[[ GIVEN ENTRIES open ]]

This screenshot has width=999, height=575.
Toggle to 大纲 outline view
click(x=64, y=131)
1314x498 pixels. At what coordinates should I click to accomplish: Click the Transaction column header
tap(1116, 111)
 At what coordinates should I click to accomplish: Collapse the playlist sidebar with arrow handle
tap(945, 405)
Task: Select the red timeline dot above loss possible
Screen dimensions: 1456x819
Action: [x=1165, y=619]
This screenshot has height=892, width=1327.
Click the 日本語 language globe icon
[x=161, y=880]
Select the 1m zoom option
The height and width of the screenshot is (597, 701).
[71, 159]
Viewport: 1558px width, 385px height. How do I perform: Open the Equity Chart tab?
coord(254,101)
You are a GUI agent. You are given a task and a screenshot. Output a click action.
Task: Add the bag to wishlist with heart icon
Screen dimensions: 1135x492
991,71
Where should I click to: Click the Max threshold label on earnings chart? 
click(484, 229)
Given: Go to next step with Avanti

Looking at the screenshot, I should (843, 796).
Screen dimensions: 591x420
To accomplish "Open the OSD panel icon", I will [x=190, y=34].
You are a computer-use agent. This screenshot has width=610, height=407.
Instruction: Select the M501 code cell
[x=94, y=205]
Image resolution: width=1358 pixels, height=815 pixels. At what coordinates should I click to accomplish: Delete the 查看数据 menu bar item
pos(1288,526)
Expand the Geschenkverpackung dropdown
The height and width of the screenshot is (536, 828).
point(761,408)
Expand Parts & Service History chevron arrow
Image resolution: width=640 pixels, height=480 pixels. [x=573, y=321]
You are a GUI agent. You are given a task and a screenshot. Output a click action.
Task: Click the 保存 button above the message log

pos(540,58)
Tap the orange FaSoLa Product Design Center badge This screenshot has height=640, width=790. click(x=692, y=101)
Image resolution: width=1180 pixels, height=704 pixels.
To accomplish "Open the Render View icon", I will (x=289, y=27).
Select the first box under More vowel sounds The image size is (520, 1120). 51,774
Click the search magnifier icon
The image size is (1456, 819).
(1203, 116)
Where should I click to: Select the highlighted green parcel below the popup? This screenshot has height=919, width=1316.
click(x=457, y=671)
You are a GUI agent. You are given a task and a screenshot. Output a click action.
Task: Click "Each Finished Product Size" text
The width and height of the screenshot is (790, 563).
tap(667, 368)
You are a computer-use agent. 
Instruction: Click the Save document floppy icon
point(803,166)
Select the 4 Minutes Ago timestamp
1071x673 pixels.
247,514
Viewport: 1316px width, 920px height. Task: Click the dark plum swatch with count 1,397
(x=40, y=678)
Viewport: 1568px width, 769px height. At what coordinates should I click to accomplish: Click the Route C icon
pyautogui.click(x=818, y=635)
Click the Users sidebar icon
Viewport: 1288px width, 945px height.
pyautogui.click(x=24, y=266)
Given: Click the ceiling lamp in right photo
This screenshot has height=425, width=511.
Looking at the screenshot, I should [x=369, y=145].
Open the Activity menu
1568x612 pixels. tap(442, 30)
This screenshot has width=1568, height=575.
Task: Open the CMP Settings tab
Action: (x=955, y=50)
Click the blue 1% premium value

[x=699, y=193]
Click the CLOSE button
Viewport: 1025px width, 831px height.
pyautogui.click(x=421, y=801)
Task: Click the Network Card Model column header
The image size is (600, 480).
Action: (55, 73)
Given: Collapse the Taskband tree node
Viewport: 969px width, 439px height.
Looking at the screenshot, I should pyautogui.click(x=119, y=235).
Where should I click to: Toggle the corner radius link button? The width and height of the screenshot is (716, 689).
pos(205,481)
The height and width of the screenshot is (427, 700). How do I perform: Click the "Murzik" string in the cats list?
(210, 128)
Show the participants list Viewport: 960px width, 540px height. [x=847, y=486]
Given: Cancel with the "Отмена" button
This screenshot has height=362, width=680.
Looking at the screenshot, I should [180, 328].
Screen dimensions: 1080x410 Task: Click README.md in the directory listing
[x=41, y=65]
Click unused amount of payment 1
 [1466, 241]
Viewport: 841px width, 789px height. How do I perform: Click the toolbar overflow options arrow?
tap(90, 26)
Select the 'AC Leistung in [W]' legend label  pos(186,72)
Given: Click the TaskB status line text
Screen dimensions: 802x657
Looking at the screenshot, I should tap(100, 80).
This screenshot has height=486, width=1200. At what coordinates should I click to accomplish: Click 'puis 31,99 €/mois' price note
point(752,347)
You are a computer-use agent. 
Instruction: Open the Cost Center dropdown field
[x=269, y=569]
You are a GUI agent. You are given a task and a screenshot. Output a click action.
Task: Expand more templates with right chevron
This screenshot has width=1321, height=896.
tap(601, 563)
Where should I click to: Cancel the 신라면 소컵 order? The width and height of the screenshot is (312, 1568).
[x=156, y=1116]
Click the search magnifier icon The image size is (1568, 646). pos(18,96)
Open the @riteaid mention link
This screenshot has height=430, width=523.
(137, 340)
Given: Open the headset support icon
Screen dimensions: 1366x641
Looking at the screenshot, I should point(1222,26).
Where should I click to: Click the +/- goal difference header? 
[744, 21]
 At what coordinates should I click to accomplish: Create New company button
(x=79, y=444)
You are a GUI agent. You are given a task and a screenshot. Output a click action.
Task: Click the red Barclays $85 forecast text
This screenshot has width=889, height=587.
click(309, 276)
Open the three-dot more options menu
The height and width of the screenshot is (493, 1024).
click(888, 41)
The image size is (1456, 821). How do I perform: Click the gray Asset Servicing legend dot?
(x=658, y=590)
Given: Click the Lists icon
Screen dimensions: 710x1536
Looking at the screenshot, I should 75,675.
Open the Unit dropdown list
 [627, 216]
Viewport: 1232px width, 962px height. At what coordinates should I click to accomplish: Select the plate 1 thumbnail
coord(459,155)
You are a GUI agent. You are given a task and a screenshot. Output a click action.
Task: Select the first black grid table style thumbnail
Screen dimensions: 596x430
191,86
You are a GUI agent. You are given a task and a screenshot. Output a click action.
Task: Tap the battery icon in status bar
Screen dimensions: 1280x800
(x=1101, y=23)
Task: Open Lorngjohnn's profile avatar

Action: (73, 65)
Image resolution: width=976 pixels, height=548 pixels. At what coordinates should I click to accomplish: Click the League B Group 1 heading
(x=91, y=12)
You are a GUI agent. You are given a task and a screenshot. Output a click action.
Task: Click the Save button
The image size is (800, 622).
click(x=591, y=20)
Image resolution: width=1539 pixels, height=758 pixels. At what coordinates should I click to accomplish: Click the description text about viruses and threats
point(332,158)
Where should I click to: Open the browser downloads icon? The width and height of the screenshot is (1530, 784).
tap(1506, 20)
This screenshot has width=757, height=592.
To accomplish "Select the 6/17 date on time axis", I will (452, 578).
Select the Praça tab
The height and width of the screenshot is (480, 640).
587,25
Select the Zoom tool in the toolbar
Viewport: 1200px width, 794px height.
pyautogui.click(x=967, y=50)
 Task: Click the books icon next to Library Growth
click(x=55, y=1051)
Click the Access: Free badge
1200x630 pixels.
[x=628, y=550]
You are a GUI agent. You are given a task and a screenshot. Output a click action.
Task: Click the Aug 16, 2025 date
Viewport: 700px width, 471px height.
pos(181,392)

[[ GIVEN ENTRIES closed ]]

▶ TASK: Answer with the count alone: how many lines in the data above have "right" in them?

▶ TASK ANSWER: 2